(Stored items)
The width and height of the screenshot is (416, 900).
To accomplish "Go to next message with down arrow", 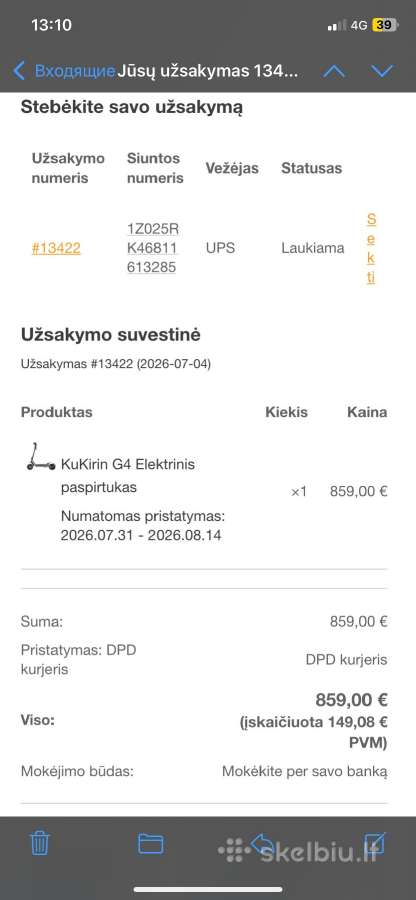I will 382,71.
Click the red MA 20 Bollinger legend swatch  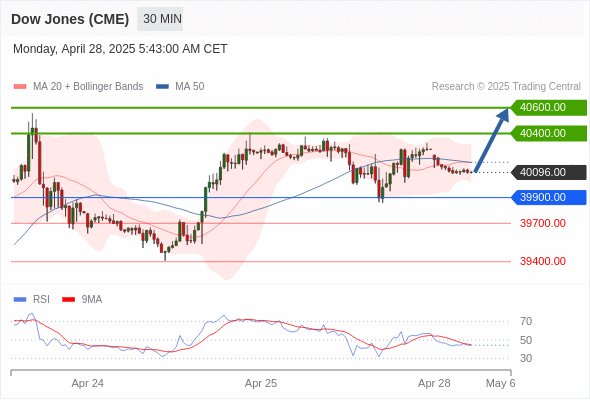pyautogui.click(x=20, y=87)
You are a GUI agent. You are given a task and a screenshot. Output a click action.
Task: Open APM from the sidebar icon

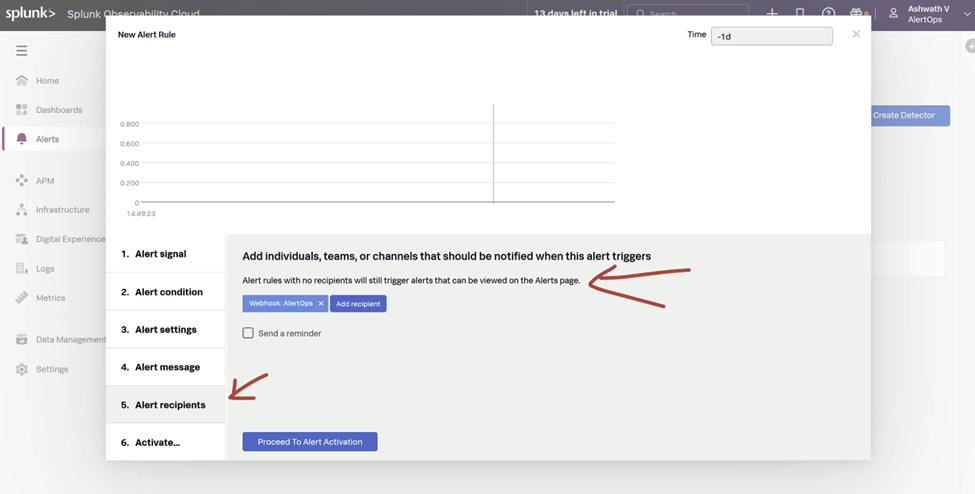click(x=22, y=181)
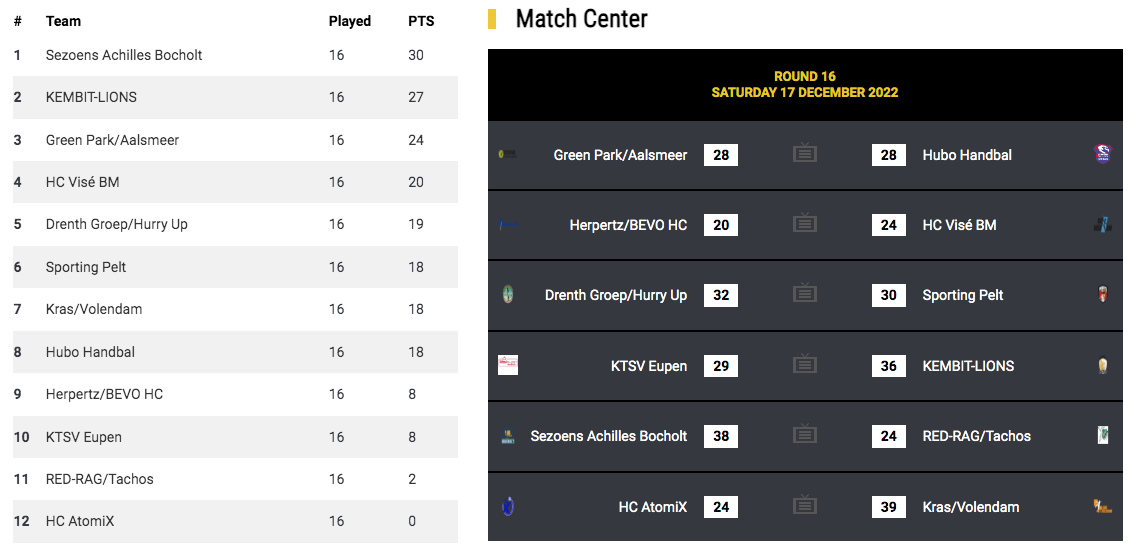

WHAT IS REQUIRED: Check each line above for "screenshot" and return the ones that have it.

RESULT OF THE TASK:
The width and height of the screenshot is (416, 900).
You are a GUI agent. You are given a task and a screenshot. Output a click action.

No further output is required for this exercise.